Stent angioplasty over the last decade has made a major impact on improved therapeutic outcomes for coronary disease. Our group has pioneered the concept that an even greater therapeutic benefit than possible with current bare metal stents (BMS) or drug eluting stents (DES) could be achieved with stent-mediated gene therapy from the bare metal surfaces of stents. This proposal will address the following questions: 1) Can a high enough dose of a gene vector be loaded onto a stent? 2) Can transgene expression be sustained long enough to achieve a therapeutic benefit? The first question is now addressed through our investigations of a three component synthetic complex that includes a synthetic amplifier construct (AC) thereby enabling higher dosing. Prolonged expression will be addressed through our use of Helper Dependent Adenoviruses (HD-Ad) that can demonstrate transgene expression in vivo for several years.
Aim 1. To investigate the syntheses of novel Amplifier Constructs (AC) for attaching higher levels of HD-Ad to the bare metal surfaces of stents. The overall complex consists of: 1) A water soluble bisphosphonate (PABT) with irreversible binding to stent surfaces;2) A hydrolysable linker (HL) that can be reacted with Ad (via sulfyhydryl chemistry) for tethering Ad to stents;and 3) An amplifier construct (AC).
This Aim will focus on novel AC synthetic constructs to increase HD-Ad doses.
Aim 2. To investigate and model in cell culture, local delivery of HD-Ad from steel surfaces, in order to assess the site specific efficiency and therapeutic potential of novel synthetic ACs. We will create HD- Ad vectors: For reporter HD-Ad cell culture studies, we will create a green fluorescent protein (GFP) vector under the control of the cytomegalovirus promoter (CMV). We will also create a HD-Ad luciferease (LUC) construct with a CMV promoter to be evaluated in vitro and also used in the Aim 3 in vivo studies for optical imaging studies. Our therapeutic vector will include rat inducible nitric oxide synthase (iNOS) with the rat arterial smooth muscle cell specific SM22alpha promoter, to both target smooth muscle cells and to minimize the effects of immune factors on both the efficacy and duration of therapeutic transgene activity.
Aim 3. To investigate in vivo the efficiency and efficacy of AC enhanced local delivery of HD-Ad from stent surfaces. These investigations will study the dose ranging and therapeutic dose response capabilities of our three component complex approach to gene delivery from stent surfaces. Reporter studies delivering LUCHD-Ad will investigate transgene activity over time using in vivo LUC optical imaging of stent delivery.

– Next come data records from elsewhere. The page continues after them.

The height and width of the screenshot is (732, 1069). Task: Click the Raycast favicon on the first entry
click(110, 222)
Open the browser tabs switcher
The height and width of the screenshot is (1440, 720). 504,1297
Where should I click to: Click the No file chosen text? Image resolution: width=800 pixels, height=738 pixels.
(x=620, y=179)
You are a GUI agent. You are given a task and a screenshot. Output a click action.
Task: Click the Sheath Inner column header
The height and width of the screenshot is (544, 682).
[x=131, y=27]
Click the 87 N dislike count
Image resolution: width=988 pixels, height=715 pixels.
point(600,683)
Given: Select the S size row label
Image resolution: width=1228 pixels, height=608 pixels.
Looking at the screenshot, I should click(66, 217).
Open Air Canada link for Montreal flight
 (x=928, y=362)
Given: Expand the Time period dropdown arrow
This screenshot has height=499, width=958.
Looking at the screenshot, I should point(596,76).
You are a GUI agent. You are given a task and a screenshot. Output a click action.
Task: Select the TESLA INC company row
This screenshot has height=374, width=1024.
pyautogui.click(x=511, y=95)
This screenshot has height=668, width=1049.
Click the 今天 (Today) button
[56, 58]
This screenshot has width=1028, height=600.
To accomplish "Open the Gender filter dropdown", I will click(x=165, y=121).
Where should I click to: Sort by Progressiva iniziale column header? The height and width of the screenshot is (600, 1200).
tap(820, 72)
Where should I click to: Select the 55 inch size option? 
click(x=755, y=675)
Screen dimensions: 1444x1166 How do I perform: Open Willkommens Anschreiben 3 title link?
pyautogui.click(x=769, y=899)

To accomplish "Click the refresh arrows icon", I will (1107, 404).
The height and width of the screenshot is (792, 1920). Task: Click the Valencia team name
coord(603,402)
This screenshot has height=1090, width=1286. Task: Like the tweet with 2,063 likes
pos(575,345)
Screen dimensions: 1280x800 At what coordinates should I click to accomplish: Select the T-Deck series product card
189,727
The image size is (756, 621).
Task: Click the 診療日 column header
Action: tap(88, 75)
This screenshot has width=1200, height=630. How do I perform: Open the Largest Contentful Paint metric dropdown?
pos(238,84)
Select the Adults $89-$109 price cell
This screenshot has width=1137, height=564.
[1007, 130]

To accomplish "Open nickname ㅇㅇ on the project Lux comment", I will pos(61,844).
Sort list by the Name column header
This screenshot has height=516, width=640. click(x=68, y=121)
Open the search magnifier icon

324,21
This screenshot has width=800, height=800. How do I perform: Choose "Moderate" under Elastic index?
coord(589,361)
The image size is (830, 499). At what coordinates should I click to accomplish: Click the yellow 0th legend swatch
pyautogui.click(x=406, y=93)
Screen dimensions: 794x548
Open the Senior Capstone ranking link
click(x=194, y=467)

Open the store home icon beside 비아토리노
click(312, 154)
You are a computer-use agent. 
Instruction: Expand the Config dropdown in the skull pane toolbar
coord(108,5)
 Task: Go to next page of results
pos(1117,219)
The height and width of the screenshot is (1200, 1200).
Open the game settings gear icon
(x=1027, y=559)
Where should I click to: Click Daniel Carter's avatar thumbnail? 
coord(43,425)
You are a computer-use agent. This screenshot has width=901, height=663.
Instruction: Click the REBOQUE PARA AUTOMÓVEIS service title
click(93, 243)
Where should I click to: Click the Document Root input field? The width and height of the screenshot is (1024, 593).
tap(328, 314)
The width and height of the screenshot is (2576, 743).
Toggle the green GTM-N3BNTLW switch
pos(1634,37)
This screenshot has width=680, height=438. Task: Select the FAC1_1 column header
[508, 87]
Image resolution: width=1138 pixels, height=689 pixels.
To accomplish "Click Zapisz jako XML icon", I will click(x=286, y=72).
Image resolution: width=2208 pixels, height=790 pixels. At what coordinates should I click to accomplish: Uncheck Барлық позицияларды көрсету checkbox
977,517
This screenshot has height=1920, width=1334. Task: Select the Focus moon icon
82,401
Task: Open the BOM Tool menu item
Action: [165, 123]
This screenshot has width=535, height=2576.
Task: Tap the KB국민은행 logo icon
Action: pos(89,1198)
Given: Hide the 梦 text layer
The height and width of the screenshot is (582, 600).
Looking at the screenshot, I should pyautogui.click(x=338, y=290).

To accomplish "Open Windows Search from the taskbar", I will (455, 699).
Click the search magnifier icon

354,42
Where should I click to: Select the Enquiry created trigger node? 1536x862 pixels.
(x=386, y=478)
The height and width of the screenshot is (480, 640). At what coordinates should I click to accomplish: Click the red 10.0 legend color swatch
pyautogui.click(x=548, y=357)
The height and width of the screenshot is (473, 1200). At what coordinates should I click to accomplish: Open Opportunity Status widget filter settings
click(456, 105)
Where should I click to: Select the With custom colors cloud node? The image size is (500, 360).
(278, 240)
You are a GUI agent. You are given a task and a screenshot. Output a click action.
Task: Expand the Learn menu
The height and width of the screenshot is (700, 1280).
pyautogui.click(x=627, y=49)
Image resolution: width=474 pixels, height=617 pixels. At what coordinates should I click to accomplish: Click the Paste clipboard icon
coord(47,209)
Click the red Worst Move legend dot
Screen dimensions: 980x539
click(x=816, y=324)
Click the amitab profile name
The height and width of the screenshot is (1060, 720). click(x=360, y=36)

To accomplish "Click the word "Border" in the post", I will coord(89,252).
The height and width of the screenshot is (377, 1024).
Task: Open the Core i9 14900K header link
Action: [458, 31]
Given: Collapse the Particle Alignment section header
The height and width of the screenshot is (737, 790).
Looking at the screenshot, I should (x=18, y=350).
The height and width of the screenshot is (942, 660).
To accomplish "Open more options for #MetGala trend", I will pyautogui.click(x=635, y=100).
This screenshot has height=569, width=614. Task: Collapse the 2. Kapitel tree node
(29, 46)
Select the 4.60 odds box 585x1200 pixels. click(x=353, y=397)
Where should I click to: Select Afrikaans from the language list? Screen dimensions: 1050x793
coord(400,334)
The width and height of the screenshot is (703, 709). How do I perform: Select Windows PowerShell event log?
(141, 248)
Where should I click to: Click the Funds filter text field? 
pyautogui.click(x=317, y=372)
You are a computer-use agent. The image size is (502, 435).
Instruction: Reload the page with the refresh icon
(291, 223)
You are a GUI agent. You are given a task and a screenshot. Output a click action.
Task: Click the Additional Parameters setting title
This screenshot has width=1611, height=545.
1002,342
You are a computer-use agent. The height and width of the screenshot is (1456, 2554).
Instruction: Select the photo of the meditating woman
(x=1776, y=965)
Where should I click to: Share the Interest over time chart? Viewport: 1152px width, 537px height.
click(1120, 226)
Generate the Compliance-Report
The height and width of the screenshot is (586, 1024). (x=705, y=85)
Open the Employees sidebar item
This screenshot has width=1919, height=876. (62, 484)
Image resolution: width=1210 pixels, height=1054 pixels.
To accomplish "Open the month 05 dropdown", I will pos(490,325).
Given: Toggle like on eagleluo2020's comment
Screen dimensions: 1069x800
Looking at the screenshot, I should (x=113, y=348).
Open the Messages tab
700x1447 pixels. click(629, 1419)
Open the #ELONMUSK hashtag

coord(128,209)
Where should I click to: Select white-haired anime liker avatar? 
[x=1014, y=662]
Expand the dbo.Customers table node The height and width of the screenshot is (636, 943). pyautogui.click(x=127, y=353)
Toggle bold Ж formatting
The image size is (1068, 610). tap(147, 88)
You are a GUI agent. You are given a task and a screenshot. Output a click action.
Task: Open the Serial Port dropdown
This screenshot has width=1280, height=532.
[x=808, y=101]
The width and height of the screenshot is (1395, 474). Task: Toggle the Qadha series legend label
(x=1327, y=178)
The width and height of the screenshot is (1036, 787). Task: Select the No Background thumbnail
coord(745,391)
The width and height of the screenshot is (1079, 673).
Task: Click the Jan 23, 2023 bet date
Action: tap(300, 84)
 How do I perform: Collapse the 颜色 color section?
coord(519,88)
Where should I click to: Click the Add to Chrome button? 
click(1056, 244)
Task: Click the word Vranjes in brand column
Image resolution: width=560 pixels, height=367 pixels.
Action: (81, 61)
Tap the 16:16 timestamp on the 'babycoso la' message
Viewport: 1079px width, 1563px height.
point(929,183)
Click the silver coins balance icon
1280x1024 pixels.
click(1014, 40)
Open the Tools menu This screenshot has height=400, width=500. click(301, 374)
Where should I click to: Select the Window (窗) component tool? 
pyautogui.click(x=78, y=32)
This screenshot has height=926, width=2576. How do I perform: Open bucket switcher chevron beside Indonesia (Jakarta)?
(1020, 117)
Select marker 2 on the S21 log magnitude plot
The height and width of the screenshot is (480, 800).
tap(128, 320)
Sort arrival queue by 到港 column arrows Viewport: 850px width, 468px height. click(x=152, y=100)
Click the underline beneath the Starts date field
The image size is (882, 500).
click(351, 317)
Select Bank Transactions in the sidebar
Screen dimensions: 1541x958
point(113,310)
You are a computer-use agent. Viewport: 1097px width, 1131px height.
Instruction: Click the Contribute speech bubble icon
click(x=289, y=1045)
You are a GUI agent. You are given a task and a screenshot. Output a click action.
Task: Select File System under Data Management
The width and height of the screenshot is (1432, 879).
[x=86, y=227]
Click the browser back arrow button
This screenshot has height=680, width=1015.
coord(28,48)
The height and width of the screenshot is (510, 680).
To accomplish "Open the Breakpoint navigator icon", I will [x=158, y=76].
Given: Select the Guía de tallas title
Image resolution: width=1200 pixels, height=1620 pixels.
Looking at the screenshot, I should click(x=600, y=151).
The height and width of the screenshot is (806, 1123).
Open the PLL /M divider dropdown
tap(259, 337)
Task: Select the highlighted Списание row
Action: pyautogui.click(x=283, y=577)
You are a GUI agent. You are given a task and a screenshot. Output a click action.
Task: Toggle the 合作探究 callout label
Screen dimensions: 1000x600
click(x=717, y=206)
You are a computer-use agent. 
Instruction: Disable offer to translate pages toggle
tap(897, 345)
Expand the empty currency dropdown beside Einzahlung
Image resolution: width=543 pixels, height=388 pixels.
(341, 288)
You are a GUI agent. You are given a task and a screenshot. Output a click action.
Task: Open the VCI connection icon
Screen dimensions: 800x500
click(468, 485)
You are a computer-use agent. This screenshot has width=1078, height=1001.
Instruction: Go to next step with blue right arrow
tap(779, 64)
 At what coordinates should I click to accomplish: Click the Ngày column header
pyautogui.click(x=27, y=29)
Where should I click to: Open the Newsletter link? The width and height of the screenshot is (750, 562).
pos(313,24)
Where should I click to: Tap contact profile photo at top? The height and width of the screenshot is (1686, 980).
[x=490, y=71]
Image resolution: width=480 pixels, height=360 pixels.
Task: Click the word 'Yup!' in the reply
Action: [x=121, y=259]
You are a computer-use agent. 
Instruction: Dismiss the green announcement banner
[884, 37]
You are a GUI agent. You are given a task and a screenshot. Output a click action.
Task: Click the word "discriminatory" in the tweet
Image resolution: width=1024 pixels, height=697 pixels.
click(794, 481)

Once the lead AC formulation with the greatest in vivo delivery capacity of reporter HD-Ad (re. the upper limits of the dose range) has been characterized, therapeutic studies will be carried out investigating sustained transgene expression and anti-instent restenosis efficacy over time with iNOSHD-Ad delivery using our 3 component complex with maximal AC HD-Ad delivery capacity.
The use of stents for treating coronary artery disease had been associated with both therapeutic benefit and significant complications, including reobstruction post-stenting, termed instent restenosis. Drug eluting stents have been shown to ameliorate instent restenosis, but with significant risks. This proposal will investigate gene delivery stents as a novel approach for regenerating diseased blood vessels.